If you have a dataset with 2 features (x1, x2) and apply a polynomial expansion of degree 2, you generate new features based on the terms of (x1 + x2 + 1)2.
Hardware Reality: The Curse of Dimensionality
When you perform a polynomial expansion, the number of features explodes combinatorially. For d input features and degree p, the number of output features N grows rapidly.
The formula for the number of terms in a polynomial expansion of degree p with d variables (including bias) is:
N = C(d + p, p)
Let’s look at the numbers:
| Original Features (d) | Degree (p) | Expanded Features (N) | Memory (Float32) |
|---|---|---|---|
| 10 (Small dataset) | 2 | C(12, 2) = 66 | ~264 bytes |
| 10 | 3 | C(13, 3) = 286 | ~1 KB |
| 100 (Image 10x10) | 2 | C(102, 2) = 5,151 | ~20 KB |
| 100 | 3 | C(103, 3) = 176,851 | ~700 KB |
| 1000 (Image 32x32) | 3 | C(1003, 3) ≈ 167 Million | ~668 MB |
[!CAUTION] Explosion Hazard: Increasing the polynomial degree just slightly (e.g., from 2 to 3) can turn a manageable dataset into one that crashes your RAM. This huge increase in dimensions is known as the Curse of Dimensionality.
The Kernel Trick
So how do we use high-dimensional spaces without running out of RAM? We use the Kernel Trick.

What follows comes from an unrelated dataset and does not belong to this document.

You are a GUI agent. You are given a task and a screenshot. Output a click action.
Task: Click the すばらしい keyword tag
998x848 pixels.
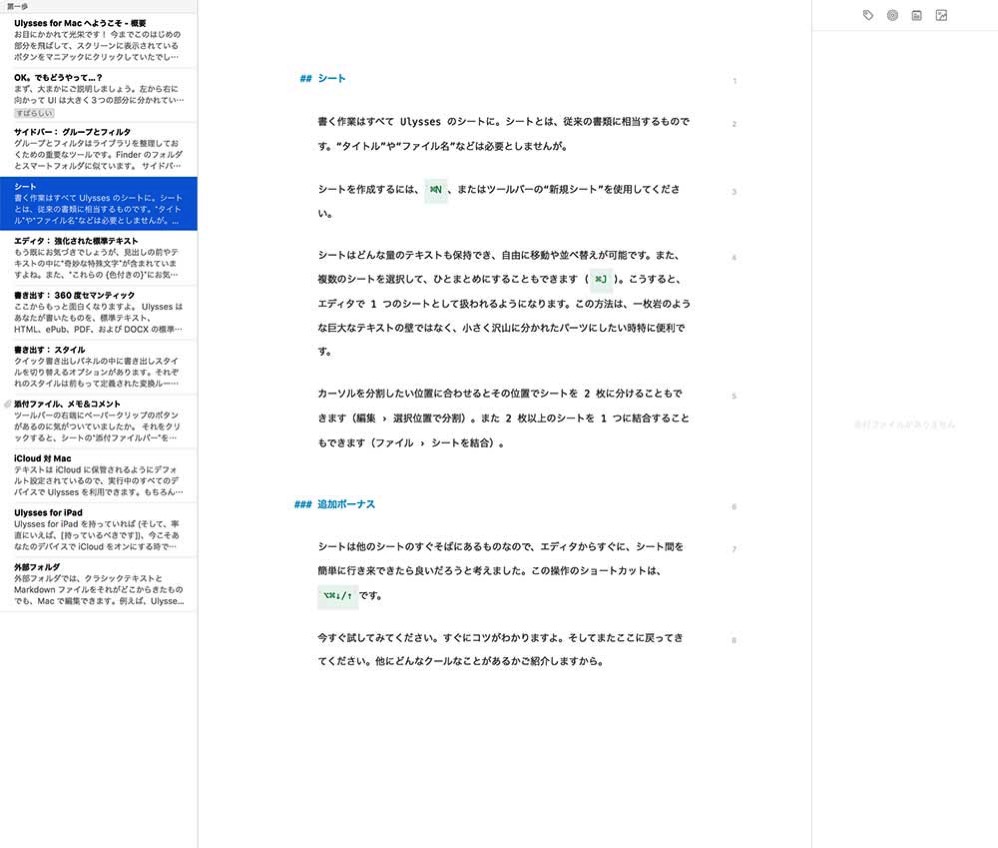pyautogui.click(x=34, y=113)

The core idea is that many algorithms (like SVMs) only depend on the dot product between data points, not the points themselves.
Instead of expanding vector x into a massive vector φ(x) and then computing φ(x) ċ φ(y), we compute a kernel function K(x, y) that equals that dot product but is computed in the original low-dimensional space.
For a polynomial kernel: K(x, y) = (x ċ y + c)p
This computation takes O(d) time (linear in original features), whereas explicit expansion takes O(dp).
[!TIP] Intuition: We are calculating the geometric relationship (angle/distance) in the high-dimensional space without ever actually visiting that space. It’s like measuring the distance between two stars using a telescope instead of flying there.